A Shetland woman has described how a Loganair plane was struck by lightning on its approach to Sumburgh Airport.
The Saab aircraft, with 29 passengers and three crew on board, had to return to Aberdeen where it was met by the airport’s emergency crew after landing safely on Monday night.
Returning from a holiday, Shona Manson said it was only after they landed in Aberdeen and the captain, looking a little shaken, came out of the cockpit to speak to passengers that she realised how potentially serious the incident could have been.
“I’m not a scared flyer, but it was really, really bumpy,” she said. “If it was someone who’s a bad flyer, it’d be their worst nightmare.
“We were on descent and I said to my partner, we’re going back up again, and just as we started to go up again there was an almighty bang and a flash that went over the left wing.

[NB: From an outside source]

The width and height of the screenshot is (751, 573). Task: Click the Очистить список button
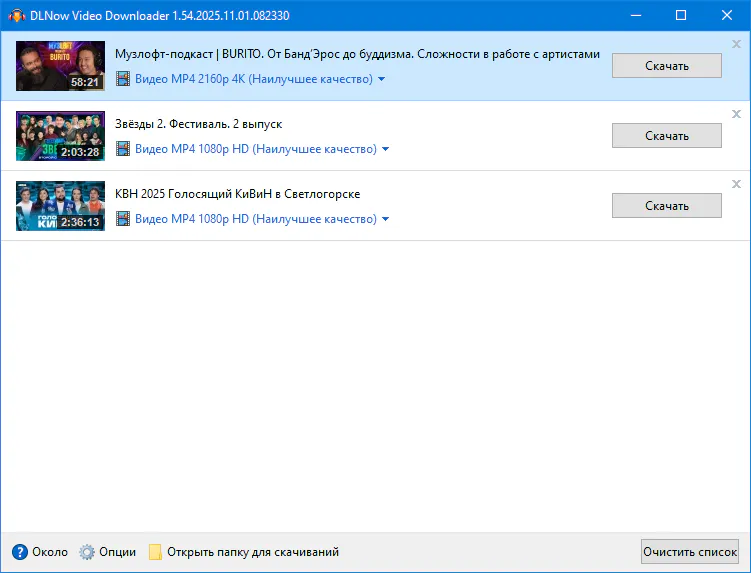tap(690, 552)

“Then we were really ascending, and at that point there were a few folk looking around going ‘oh my God, what’s happening?’
“The poor guy across the isle from me just had eyes like rabbits in headlights.”
She added that one Glaswegian man, who was heading up to work in Shetland for a week, was so shaken that he decided he wasn’t getting back on the plane the next day and headed home instead.
A spokesman for Loganair said the captain of flight BE6780 decided to return to Aberdeen and a precautionary Mayday call was made at around 7pm.
The flight had departed at 6.20pm and returned to Aberdeen at 8pm. Passengers were put up in a hotel overnight and continued their journey yesterday morning.